R - A terceirização pode ser importante e, mais que isso, necessária para várias empresas. Um hospital, por exemplo, tem que cuidar da parte médica, seus equipamentos, seus instrumentos, seu corpo profissional, e, não, da vigilância ou dos serviços de conservação. Uma imobiliária não precisa ter um quadro de pintores, para, de vez em quando, pintar salas e quartos de imóveis que irá alugar. Enfim, esses serviços, que são episódicos, que não são próprios da atividade essencial da empresa, podem ser terceirizados, desde que a contratante se ajuste com empresas que serão contratadas, as quais, acredita-se, devam ser empresas sérias e qualificadas.
P - Como o senhor avalia o quadro atual das terceirizações no Brasil?

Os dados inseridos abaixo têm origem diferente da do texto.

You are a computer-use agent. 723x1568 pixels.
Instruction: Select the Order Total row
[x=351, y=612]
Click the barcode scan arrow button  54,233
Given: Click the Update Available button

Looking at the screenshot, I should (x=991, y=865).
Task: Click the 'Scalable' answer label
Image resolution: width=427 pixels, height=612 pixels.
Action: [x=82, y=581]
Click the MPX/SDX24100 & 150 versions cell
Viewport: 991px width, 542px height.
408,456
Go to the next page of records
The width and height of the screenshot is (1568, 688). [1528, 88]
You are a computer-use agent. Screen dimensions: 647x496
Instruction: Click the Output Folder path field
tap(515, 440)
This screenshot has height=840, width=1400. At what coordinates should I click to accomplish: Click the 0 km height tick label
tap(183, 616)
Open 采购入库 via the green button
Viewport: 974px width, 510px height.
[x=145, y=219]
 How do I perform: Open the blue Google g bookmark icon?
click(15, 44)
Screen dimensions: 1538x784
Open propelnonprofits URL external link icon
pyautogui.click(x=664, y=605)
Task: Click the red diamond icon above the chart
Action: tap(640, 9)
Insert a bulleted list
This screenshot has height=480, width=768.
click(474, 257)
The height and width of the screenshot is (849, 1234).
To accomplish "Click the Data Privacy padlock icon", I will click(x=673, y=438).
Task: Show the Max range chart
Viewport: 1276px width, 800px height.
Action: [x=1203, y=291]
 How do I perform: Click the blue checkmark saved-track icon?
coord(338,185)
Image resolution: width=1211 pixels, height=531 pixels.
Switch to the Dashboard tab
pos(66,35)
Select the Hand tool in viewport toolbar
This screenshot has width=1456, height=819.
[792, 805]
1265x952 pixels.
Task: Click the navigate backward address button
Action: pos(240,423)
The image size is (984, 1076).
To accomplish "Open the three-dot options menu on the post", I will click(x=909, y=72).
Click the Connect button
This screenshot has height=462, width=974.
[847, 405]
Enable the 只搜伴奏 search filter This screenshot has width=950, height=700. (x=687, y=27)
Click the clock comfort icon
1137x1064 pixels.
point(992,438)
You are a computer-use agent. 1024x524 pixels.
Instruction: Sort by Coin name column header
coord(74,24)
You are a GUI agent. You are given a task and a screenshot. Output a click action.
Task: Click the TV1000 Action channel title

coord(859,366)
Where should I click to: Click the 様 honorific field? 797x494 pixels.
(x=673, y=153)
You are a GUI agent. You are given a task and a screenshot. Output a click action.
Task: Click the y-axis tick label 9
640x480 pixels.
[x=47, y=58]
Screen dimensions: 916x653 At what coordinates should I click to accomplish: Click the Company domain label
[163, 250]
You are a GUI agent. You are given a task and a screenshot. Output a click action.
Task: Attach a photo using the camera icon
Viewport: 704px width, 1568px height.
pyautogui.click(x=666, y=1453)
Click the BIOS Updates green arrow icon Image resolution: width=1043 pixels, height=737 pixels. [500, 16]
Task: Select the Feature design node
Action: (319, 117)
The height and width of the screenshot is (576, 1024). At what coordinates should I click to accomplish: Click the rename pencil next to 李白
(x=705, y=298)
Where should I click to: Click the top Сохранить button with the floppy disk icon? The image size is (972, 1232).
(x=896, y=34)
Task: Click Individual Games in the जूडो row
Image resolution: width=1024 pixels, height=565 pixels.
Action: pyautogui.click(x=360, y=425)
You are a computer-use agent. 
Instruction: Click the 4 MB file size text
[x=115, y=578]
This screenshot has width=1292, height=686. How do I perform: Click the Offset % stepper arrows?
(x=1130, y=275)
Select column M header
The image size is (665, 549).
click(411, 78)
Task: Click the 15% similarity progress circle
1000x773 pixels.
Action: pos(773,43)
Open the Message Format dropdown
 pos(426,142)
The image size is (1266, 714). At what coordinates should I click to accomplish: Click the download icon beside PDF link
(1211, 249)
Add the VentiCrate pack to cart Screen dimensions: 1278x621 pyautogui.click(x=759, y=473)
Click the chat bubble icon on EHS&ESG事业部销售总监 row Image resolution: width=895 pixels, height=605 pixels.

R - Existem deformações na terceirização. Há desvios de finalidade. Empresas contratam profissionais para jornadas longas, com salários fora de mercado. O que temos é mero aluguel de seres humanos. Ora, se o cidadão vai trabalhar na atividade-fim do seu empregador, porque toda essa volta, de ser contratado por uma empresa que o colocará à disposição de outra? Há um projeto de lei, do deputado Sandro Mabel, que propõe a legalização dessa fraude, desse desvio de finalidade, o que constitui um absurdo. Convida-se o Congresso Nacional para deliberar contra o povo, contra o ser humano. Isso é provocativo, com o desejo de pôr em risco o Estado de Direito, no qual as pessoas devem ser tratadas como pessoas.
P - Qual sua opinião sobre a exigência de uma certidão negativa de débito trabalhista, para corrigir uma distorção das atuais regras que regulam os negócios com a administração pública?
R - Elaboramos um manifesto a favor da certidão e pedimos o apoio do Conselho Federal da OAB. É uma medida de extrema importância. Uma empresa não pode produzir sucessivas lesões aos seres humanos e ao Direito e ainda obter, por exemplo, financiamento público. Ora, o dinheiro popular estaria servindo para agressões. Desejamos que a Certidão obstrua a presença dessas empresas, em qualquer veículo, até que elas se eduquem e admitam que viver em sociedade é, principalmente, viver com dignidade.